Establish that only needs are equal
I'm curious if there is one Set
that only needs to .equals()
be defined for uniqueness?
When browsing the classes Set
from, java.util
I can find only the HashSet
one that needs .hashCode()
and TreeSet
(or generally SortedSet
) for which it is required Comparator
. I cannot find a class that only uses .equals()
.
Does it make sense that if I have a method .equals()
, it's enough to use it to determine the uniqueness of the object? So has an implementation Set
that should only use .equals()
? Or am I missing something here that is .equals()
not enough to determine the uniqueness of an object in an implementation Set
?
Note that I am aware of Java practice that if we override .equals()
, we must override .hashCode()
and also keep the contract defined in Object
.
source to share
The method itself equals
is sufficient for the correct implementation of the set, but not for its effective implementation.

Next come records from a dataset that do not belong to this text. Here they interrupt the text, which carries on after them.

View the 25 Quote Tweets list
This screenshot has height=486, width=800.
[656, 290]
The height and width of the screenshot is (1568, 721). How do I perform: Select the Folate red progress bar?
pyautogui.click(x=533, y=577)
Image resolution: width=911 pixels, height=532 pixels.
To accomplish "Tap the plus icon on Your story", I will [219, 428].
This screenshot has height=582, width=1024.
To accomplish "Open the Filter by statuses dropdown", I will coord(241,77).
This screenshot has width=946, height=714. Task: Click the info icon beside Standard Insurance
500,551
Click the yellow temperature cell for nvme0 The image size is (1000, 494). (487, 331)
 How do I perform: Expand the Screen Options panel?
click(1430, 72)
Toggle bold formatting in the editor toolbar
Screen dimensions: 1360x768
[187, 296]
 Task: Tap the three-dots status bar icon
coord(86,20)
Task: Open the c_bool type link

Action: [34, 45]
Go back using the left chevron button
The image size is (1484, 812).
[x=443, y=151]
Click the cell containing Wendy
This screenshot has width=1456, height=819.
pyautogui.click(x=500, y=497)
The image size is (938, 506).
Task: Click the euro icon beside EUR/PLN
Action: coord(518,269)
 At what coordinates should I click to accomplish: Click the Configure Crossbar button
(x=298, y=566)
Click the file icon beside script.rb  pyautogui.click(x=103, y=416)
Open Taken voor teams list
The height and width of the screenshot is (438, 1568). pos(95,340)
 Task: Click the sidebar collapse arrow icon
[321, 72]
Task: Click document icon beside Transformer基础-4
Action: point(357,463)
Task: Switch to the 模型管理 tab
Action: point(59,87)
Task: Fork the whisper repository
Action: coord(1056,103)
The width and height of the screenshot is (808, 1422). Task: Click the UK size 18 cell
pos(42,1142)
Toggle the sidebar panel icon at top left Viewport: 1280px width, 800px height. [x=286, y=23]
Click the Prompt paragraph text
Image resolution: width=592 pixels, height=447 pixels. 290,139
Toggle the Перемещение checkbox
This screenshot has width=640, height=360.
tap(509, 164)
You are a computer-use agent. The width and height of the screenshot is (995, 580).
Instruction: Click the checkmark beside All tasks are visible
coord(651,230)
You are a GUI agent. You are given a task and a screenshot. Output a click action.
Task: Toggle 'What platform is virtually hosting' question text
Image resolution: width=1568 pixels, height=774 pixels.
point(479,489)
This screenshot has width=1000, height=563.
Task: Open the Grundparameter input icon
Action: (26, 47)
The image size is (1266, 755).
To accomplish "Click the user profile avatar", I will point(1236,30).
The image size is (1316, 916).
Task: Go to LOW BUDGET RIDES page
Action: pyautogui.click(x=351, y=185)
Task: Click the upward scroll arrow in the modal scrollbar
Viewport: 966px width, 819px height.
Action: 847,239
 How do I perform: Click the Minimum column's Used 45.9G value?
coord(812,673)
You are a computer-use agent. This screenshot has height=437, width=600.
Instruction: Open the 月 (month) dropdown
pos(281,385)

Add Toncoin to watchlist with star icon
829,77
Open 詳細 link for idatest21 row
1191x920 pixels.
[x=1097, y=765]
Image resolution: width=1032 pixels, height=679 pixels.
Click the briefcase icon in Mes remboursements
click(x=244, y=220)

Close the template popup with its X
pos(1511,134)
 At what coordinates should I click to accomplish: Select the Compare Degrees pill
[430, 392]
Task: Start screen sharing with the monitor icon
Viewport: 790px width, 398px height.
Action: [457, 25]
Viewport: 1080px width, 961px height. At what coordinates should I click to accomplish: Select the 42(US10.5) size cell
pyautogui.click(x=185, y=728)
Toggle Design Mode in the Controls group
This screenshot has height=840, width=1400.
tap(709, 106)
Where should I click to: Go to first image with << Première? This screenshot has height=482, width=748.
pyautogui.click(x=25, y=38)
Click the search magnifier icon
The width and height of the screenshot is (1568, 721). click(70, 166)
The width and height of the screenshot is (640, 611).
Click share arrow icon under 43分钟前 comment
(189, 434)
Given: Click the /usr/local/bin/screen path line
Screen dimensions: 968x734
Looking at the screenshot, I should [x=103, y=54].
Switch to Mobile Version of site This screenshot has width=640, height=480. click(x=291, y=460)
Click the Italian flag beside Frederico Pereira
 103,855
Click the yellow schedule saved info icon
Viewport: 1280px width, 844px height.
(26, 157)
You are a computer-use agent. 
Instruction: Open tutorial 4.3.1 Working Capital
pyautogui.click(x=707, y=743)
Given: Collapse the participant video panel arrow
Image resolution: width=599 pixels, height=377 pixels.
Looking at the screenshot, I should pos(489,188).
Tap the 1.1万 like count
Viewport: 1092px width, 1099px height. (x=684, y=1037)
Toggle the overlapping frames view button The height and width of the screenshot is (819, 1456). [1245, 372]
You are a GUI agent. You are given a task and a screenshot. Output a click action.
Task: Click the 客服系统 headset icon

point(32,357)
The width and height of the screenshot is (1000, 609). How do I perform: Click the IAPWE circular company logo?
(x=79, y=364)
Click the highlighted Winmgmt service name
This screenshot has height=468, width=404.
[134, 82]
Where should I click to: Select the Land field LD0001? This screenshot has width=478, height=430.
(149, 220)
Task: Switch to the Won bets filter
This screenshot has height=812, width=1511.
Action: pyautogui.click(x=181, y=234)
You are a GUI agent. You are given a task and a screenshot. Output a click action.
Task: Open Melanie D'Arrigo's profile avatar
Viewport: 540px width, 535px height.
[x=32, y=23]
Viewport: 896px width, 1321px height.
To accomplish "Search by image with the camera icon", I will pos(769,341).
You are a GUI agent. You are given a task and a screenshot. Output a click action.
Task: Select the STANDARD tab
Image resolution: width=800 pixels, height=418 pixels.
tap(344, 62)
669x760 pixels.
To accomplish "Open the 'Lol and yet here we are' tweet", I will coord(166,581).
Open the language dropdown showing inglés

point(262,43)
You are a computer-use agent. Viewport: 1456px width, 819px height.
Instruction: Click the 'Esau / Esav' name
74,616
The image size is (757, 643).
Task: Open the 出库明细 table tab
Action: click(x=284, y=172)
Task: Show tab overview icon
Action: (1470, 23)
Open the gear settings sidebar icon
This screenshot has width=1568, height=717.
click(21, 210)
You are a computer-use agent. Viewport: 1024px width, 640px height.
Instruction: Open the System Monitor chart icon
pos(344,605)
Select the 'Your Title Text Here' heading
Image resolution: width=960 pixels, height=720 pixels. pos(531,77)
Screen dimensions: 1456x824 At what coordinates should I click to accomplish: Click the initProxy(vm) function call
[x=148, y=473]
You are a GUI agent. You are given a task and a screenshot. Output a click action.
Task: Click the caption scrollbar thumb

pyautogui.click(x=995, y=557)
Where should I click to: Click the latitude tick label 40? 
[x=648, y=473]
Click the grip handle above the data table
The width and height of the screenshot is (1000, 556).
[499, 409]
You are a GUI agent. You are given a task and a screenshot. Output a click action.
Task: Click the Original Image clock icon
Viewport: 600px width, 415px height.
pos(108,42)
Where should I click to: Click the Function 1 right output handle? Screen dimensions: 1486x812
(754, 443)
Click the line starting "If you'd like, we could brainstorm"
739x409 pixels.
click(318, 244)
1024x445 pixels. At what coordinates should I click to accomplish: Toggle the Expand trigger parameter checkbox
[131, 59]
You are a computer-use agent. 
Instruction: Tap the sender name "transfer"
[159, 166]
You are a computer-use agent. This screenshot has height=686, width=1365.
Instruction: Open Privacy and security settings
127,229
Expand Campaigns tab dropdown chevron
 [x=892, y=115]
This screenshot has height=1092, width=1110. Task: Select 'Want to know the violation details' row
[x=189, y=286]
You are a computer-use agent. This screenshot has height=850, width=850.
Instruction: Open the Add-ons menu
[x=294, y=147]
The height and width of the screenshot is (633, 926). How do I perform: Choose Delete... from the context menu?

The idea behind a hash code or comparator is that they provide ways to order objects in some ordered structure (hash table or tree) that allows you to quickly find objects. If you only have a method equals
for comparing pairs of objects, you cannot arrange the objects in any meaningful or clever order; you only have a jumbled collection of objects.
For example, when using only a method, equals
to ensure that the objects in a set are unique, each added object must be compared to any other object in disarray.
n * (n - 1) / 2
Comparisons are required to add n objects . For 5 objects, that's 10 comparisons, which is fine, but for 1000 objects, that's 499,500 comparisons. It scales horribly.
Since this will not provide scalable performance, there is no such set implementation in the standard library.
If you don't care about hashtable performance, this is the minimal implementation of a method hashCode
that works for any class:
@Override
public int hashCode() {
return 0; // or any other constant
}
While it is required that equal objects have the same hash codes, it is never required for unequal objects to have unequal hash codes for correctness, so returning a constant is legal. If you put these objects in HashSet
or use them as keys HashMap
, they end up in a mess in one bucket of hash tables. The performance will be poor, but it will work correctly.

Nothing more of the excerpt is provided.